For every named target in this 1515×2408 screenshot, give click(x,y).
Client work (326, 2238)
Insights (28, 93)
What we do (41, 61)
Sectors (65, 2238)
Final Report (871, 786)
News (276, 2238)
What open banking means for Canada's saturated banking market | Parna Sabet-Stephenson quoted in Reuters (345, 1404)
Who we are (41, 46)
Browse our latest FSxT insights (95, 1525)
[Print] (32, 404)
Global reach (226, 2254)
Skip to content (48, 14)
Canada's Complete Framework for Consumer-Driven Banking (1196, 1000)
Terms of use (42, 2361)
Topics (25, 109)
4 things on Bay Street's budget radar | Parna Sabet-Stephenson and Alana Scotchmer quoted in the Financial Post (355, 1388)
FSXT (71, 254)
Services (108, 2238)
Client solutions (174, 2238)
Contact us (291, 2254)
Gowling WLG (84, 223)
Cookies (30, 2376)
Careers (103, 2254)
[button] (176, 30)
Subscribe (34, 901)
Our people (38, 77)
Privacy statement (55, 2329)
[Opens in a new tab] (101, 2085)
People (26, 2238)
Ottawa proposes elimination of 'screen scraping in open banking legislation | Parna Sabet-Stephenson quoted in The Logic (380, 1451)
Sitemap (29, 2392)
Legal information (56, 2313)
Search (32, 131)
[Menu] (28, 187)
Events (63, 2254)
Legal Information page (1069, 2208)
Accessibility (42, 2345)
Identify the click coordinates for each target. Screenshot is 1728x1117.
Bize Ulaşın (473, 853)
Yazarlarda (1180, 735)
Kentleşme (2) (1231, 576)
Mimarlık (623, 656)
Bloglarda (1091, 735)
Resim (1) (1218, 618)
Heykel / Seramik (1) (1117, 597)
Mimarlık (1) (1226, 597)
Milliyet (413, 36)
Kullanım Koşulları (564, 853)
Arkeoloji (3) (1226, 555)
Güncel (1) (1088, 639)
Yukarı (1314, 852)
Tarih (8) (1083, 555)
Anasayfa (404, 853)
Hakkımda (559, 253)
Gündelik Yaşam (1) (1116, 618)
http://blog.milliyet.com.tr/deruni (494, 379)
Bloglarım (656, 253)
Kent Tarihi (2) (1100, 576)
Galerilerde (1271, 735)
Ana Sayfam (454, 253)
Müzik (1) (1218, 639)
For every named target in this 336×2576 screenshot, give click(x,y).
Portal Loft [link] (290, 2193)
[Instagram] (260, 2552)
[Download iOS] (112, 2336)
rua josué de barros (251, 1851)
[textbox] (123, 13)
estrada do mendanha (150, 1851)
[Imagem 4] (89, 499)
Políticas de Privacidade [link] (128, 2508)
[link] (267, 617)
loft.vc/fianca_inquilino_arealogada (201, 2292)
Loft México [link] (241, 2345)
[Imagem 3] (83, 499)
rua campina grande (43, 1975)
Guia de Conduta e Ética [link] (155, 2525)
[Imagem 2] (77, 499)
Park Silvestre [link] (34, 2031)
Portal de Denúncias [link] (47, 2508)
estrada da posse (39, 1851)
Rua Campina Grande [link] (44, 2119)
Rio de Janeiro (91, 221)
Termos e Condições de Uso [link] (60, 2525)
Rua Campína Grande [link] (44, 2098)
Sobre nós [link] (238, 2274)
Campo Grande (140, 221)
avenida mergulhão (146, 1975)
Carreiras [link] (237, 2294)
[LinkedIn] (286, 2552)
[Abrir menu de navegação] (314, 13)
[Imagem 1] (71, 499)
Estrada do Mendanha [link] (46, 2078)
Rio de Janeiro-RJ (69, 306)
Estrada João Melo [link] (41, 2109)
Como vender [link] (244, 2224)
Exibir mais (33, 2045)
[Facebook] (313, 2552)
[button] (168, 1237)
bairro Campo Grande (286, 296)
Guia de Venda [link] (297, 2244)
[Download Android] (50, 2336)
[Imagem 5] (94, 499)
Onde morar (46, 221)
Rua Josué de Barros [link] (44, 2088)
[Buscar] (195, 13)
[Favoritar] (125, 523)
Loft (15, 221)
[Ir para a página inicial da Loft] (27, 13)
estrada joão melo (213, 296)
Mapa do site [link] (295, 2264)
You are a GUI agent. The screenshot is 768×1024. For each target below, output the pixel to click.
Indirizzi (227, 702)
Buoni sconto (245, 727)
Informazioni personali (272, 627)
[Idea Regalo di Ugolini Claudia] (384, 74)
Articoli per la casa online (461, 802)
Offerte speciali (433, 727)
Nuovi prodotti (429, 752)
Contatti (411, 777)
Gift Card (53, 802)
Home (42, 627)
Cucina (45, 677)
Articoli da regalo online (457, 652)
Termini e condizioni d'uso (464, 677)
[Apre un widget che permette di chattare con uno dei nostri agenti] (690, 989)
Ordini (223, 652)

Exercise objective:
Where does "named" appear in the records above? Copy each line that holds it.

Expected answer:
For every named target in this 1515×2408 screenshot, give click(x,y).
For every named target in this 336×2576 screenshot, give click(x,y).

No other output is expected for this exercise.